7. The liquid ejecting head unit according to claim 1,

wherein the pipe-shaped portion seals the connecting flow path with the inner walls thereof abutting both of the upstream flow path member and the downstream flow path member, and

wherein the retaining portion is continuously provided across a part at which the pipe-shaped portion abuts the upstream flow path member and a part at which the pipe-shaped portion abuts the downstream flow path member.

8. A liquid ejecting apparatus comprising:

the liquid ejecting head unit according to claim 1.

9. The liquid ejecting apparatus according to claim 8, further comprising a pump unit that pumps the liquid to the liquid ejecting head unit.

10. A liquid ejecting head comprising:

a liquid ejecting head that discharges a liquid from a nozzle by driving a pressure generating unit; an upstream flow path member that includes an upstream flow path member that includes an upstream flow path to which a liquid is supplied from a liquid holding portion that holds the liquid;

a downstream flow path member that includes an upstream flow path to which a liquid is supplied from a liquid holding portion that holds the liquid;

a downstream flow path member that includes a downstream flow path that communicates with the upstream flow path of the upstream flow path member and supply the liquid to the liquid ejecting head;

a seal member that includes a pipe-shaped portion, which connects the upstream flow path of the upstream flow path member to the downstream flow path of the downstream flow path member and is provided with a connecting flow path through of which the liquid flows, and is formed of an elastic material; and

a retaining portion that is provided along outer circumference of the pipe-shaped portion, wherein the pipe-shaped portion seals the connecting flow path with inner walls thereof abutting at least one of the upstream flow path member and the downstream flow path member, and wherein the retaining portion is configured to abut the pipe-shaped portion at a part where the pipe-shaped portion expands due to the liquid being pressurized within the connecting flow path.

11. The liquid ejecting head according to claim 10, wherein the part at which the retaining portion abut the pipe-shaped member is retained such that the liquid does not leak out from a connecting portion between the upstream flow path member and the downstream flow path member due to the liquid being pressurized within the connecting flow path.
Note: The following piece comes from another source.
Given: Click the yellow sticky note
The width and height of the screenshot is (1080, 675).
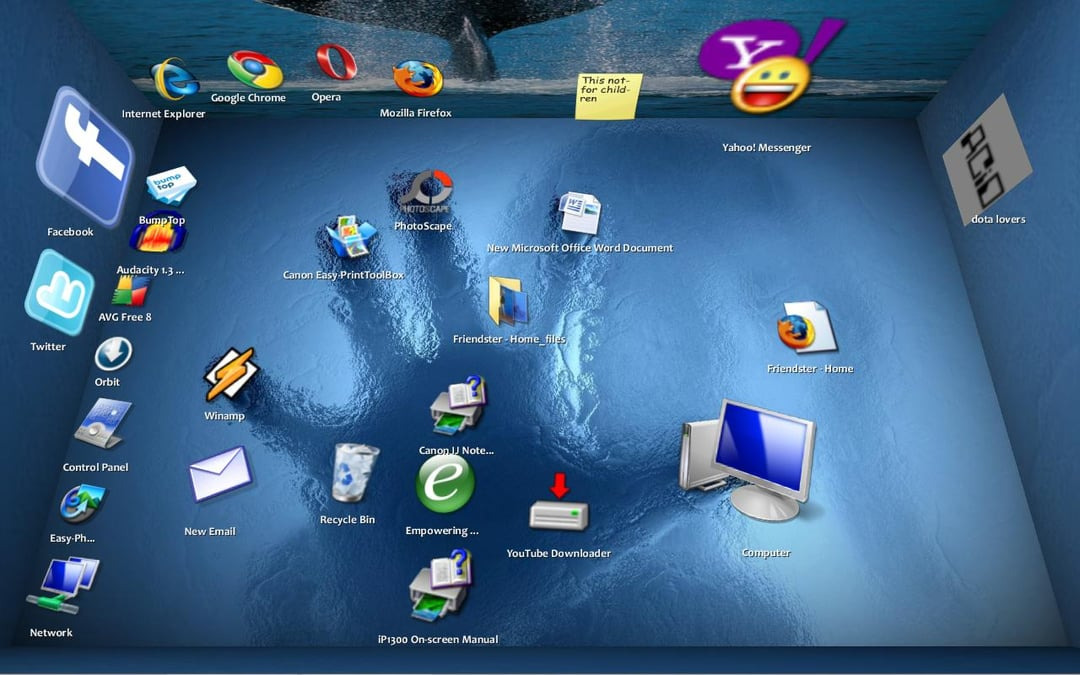Looking at the screenshot, I should (x=608, y=96).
12. A liquid ejecting apparatus comprising: the liquid ejecting head unit according to claim 11.

13. The liquid ejecting apparatus according to claim 12, further comprising a pump unit that pumps the liquid to the liquid ejecting head unit.

14. The liquid ejecting head unit according to claim 10, wherein the usptream flow path member and the downstream flow path member are disposed within the connecting flow path with a gap opened therebetween, and wherein the retaining portion is provided to extend to an outer circumference that opposes the gap.
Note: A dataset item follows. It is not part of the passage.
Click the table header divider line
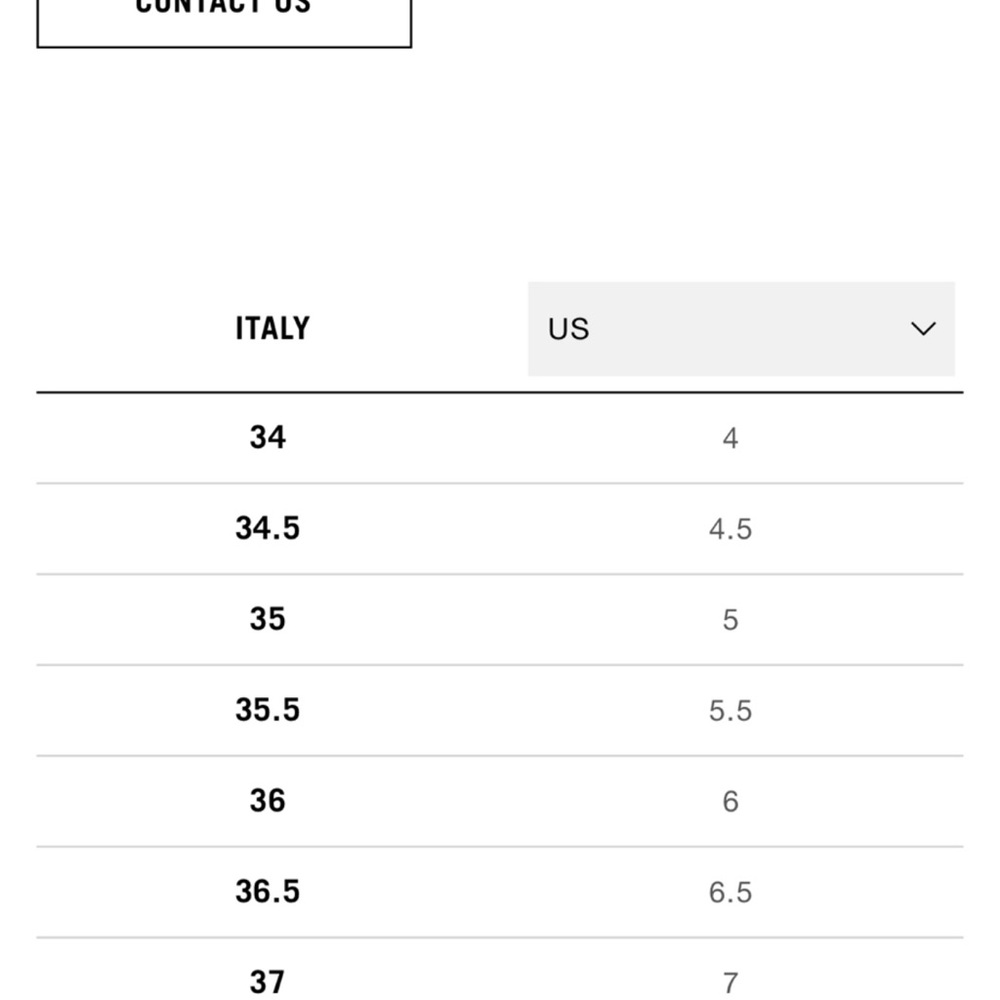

15. The liquid ejecting head unit according to claim 10, wherein the remaining portion is provided on a retaining member that is provided between the upstream flow path member and the downstream flow path member, and wherein the retaining member and the downstream flow path member are fixed to one another at different positions from that of the nozzle when projected onto a plane on which the nozzle of the liquid ejecting head is formed.

16. The liquid ejecting head unit according to claim 10, wherein the pipe-shaped portion seals the connecting flow path with the inner walls thereof abutting both of the upstream flow path member and the downstream flow path member, and wherein the retaining portion is continuously provided across a part at which the pipe-shaped portion abuts the upstream flow path member and a part at which the pipe-shaped portion abuts the downstream flow path member.

17. A liquid ejecting apparatus comprising: the liquid ejecting head unit according to claim 10.

18. The liquid ejecting apparatus according to claim 17, further comprising a pump unit that pumps the liquid to the liquid ejecting head unit.